Illinois Medical Group Urges Veto Of Pretrial Interest Bill | WGLT

Illinois Medical Group Urges Veto Of Pretrial Interest Bill

Mar 26, 2021

The Illinois Senate has approved a bill that would increase payouts for verdicts in personal injury and wrongful death lawsuits.

The bill tacks on 6% prejudgment interest to what victims can collect.

Bob Panton
Credit courtesy

Bob Panton, an ophthalmologist in the Chicago suburb of Elmwood Park, is president of the Illinois State Medical Society.

Panton said the bill will drive medical providers out of Illinois because of higher liability costs.

“Half of the resident (physicians) that are trained in Illinois, they leave to go to other states because it’s a better medical climate,” Panton said. “Those are the kind of things that happen when you significantly affect the medical lability system.”

Panton added the interest charges could be significant as many malpractices cases take years before a judgement is reached.

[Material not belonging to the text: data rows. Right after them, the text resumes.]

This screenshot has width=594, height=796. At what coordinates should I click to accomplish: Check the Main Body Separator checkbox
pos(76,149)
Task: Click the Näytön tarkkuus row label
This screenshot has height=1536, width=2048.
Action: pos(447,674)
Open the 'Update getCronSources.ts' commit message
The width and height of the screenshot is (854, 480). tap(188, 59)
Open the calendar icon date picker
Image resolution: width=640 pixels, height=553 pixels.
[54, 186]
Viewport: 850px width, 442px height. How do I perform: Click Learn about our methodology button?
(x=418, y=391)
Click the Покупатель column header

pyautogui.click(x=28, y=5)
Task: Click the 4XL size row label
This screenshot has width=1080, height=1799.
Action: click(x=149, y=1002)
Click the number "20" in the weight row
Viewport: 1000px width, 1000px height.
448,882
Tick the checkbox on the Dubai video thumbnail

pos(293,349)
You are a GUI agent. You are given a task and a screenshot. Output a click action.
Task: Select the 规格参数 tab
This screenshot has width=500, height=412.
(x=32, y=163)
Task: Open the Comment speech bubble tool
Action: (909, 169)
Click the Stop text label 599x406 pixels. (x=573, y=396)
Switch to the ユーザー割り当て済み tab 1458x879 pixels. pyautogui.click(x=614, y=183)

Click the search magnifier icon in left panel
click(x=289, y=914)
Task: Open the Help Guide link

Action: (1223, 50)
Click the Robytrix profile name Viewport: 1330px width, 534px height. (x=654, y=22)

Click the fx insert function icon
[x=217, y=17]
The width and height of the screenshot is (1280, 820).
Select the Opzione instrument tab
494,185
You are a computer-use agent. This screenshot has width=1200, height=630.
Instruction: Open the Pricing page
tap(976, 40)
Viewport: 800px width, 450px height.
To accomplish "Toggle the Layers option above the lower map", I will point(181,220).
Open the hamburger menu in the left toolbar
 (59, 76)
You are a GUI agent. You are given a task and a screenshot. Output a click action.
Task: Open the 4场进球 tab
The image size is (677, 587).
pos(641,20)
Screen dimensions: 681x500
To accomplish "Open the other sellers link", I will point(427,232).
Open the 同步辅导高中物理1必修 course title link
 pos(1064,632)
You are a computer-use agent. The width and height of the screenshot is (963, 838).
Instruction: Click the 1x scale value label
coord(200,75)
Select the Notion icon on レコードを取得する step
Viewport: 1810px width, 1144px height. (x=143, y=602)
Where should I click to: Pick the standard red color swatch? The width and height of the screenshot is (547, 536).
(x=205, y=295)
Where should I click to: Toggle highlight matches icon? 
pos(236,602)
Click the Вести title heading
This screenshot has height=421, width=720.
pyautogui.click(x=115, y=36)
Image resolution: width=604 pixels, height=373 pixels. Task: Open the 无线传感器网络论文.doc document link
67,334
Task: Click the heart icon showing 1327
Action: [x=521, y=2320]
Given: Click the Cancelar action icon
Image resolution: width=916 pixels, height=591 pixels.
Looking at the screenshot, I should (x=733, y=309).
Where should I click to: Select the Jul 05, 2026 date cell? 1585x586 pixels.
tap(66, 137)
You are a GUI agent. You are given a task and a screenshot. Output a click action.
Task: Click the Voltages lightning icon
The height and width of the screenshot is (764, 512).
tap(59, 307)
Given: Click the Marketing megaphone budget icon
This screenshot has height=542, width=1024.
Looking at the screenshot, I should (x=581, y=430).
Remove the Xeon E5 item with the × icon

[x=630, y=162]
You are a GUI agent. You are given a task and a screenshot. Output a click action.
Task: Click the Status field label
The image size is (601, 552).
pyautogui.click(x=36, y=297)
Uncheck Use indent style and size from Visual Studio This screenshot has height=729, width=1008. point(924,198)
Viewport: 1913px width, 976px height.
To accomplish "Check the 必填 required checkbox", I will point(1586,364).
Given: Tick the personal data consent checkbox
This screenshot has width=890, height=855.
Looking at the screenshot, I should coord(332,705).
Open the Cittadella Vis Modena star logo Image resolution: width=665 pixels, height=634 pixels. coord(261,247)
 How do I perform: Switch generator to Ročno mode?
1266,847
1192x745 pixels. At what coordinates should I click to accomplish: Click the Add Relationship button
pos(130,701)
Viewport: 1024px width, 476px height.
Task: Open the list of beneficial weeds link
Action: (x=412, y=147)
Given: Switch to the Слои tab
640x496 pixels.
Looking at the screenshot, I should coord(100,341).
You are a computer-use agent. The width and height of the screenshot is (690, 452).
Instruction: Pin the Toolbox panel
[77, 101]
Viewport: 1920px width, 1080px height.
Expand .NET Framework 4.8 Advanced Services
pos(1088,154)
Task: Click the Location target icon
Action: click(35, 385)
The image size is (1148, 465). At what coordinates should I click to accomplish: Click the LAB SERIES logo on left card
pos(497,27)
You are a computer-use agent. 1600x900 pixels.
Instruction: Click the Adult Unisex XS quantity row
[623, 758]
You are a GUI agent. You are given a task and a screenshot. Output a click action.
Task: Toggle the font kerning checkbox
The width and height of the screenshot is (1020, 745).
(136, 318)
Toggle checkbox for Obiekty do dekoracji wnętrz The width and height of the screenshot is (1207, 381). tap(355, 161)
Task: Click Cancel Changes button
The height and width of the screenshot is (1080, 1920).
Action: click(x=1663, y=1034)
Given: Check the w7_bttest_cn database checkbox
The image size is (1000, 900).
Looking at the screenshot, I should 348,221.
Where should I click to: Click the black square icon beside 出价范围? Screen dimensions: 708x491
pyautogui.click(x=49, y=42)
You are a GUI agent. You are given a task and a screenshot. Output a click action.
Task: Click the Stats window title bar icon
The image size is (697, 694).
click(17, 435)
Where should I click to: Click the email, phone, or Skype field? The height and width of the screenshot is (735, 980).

Panton said he fears Illinois could see a liability crisis similar to what happened two decades ago when central and southern Illinois experienced a major shortage of doctors that specialize in neurosurgery and obstetrics.

The bill passed in the Senate, 37-17, after the Illinois House approved the bill.

ISMS urged Gov. JB Pritzker to veto the bill. The governor on Thursday vetoed a similar measure that called for 9% interest payments and also applied to out-of-court settlements.

Pritzker said in his veto statement he supports pretrial interest, but added the higher rate ”would be burdensome for hospitals and medical professionals beyond the national norm, potentially driving up healthcare costs for patients and deterring physicians from practicing in Illinois.”

According to Capitol News Illinois, 46 states already have some from pretrial interest.

Panton estimated the previous bill which Pritzker vetoed would have increased medical liability costs 72% for Chicago-area doctors and 52% for physicians downstate. He did not have data available for the newer bill. He said it simply "moved around a few words and numbers."